While piezoelectric technologies don’t scale up as effectively as, say, a field of wind turbines, they do scale down. They can behave properly at the atomic level, and being able to generate electricity on the nano-scale has huge benefits for medicine, according to Amir Manbachi, a graduate student in clinical engineering at the University of Toronto. The body’s mechanical energy could be harvested to power permanent medical devices such as a pacemaker or a middle ear implant, thereby eliminating the need to perform invasive surgery to replace a battery every few years.
“The problem is that if you are doing a surgery like putting an implant in someone’s head, there’s no battery that provides energy for 20 years,” Manbachi says. “If we can come up with better ways of powering these implants, it’s going to change the whole medical industry.”

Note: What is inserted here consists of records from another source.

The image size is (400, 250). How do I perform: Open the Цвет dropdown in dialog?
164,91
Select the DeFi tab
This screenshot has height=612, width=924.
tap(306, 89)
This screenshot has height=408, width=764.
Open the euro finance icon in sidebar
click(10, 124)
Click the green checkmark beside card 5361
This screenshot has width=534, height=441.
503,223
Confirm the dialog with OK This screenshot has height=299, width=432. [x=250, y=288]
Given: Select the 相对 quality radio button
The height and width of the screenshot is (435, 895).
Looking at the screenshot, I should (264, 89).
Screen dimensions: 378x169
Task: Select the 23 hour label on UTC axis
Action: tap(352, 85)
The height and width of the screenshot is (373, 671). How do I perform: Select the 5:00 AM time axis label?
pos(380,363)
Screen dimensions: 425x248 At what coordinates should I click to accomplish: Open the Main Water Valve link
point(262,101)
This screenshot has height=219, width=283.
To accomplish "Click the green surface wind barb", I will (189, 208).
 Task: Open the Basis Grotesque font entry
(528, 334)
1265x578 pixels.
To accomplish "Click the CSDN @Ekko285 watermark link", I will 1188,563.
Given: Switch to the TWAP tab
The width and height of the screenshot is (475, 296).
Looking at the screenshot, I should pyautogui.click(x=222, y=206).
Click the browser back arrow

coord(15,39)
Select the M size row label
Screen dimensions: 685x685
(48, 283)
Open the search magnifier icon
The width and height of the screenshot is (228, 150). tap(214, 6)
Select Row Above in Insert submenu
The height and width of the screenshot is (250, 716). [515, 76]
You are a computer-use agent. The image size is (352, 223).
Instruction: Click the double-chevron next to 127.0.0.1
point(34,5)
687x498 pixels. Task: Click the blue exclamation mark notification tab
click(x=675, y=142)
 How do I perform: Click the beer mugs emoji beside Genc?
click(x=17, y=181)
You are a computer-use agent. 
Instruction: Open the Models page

What works on the battlefield or the operating table isn’t necessarily practical for day-to-day uses. “Really the only market for these things is when you’re not attached to the grid,” Donelan says. “It’s unlikely that most people are going to wear [a knee brace] around New York City on a typical day to charge their cell phones.”
Nonetheless, one London-based start-up is working to make products that harvest ambient energy at a (somewhat) larger scale. Pavegen makes special tiles that absorb energy from pedestrians’ footfalls. CEO Laurence Kemball-Cook, an industrial design engineer, founded the company in 2009. He says Pavegen doesn’t publicly disclose how the technology works, but says the company uses a “hybrid” system of piezoelectricity and other harvesting technology.
During the 2012 Olympic Games in London, Pavegen installed tiles at a Tube station and captured almost 1 million footsteps, according to the company’s website. How much energy did that produce? Roughly 1.2 kilowatt hours. To put that number in perspective, 1.2 kilowatt hours would power one standard 100-watt incandescent light bulb for 12 hours, or a more energy-efficient 23-watt compact fluorescent bulb for 52 hours.
Kemball-Cook defends energy harvesting power, or what he calls “microgeneration,” despite its limitations compared to other forms of renewable energy. In a TED Talk he gave, Kemball-Cook said the average person has around 150 million footsteps in her lifetime, a total amount of energy that he said would power the average house for around three weeks. But when asked about how practical installing Pavegen tiles on a larger scale would be, Kemball-Cook was vague. “It’s a matter of scale, and you can’t scale in a day. ... You don’t want to sell 50,000 products in the first week of your business,” he says.
Another footfall-heavy environment Pavegen has taken advantage of is music festivals. In 2011, Pavegen set up an installation at Bestival, a music festival on the Isle of Wight. According to Pavegen, the installation captured 250,000 footsteps and helped charge 1,000 cell phones at the event—though it doesn’t say how much of a charge the installation gave. The company is planning to harvest the energy of 2,000 dancing people to help power an outdoor concert in Singapore. “I can’t guarantee that every single thing in the entire concert is going to be powered by Pavegen,” Kemball-Cook says, a bit optimistically. “But it’s going to be a serious amount of power.”
Products that harvest footfall energy aren’t limited to flooring. Tom Krupenkin, a mechanical engineering at the University of Wisconsin, is marketing a shoe insert that harvests and stores footfall energy to power personal electronics. Using his prototype, Krupenkin says it would take roughly two hours of walking to charge an average smart phone. He and his research partner, J. Ashley Taylor, are working with a “large shoe manufacturer” in the hopes of marketing their product to the general public in one to two years.
Harvesting the body’s energy isn’t a viable alternative to large-scale renewable energy options like wind and solar, but it has extremely useful applications in specific fields. What ambient energy harvesting can also do very effectively is show people how much we can rely on our own bodies to produce the energy we need. “We use so much more power than what we can produce on our own,” Donelan says. “That sounds so dire, but to put a positive spin on it, the way you use human power is not by having people produce electricity, but to use their own power to use less of it.”